-- EXERCISE PROMPT --
Copy every row below word for word, leaving out the pictures.

-- DATA ROWS --
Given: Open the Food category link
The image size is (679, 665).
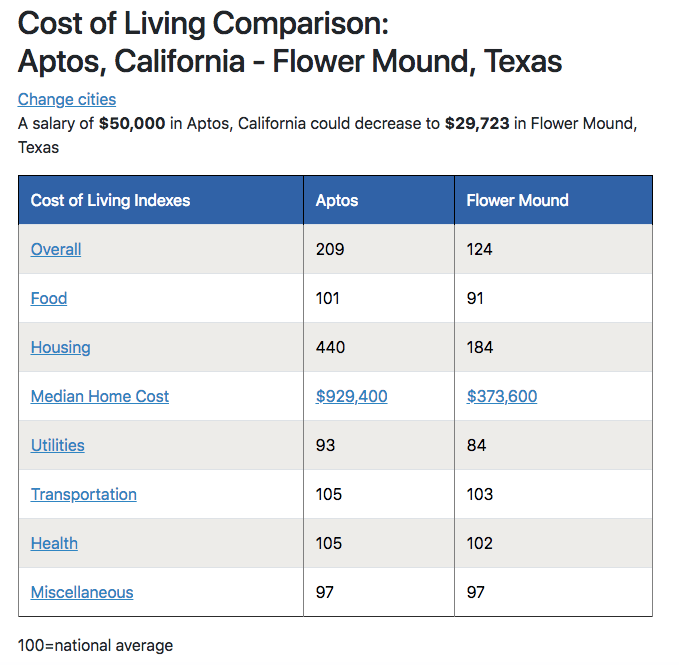Looking at the screenshot, I should point(49,298).
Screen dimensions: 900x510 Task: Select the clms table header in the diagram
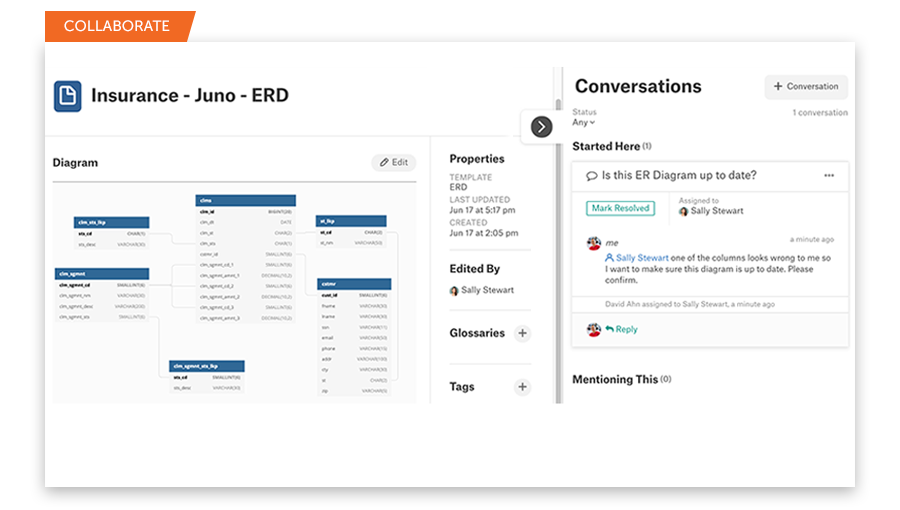click(x=245, y=200)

-- COMPLETED EXERCISE --
Given: Open the Food category link
The image size is (679, 665).
Looking at the screenshot, I should point(49,298).
Screen dimensions: 900x510 Task: Select the clms table header in the diagram
click(x=245, y=200)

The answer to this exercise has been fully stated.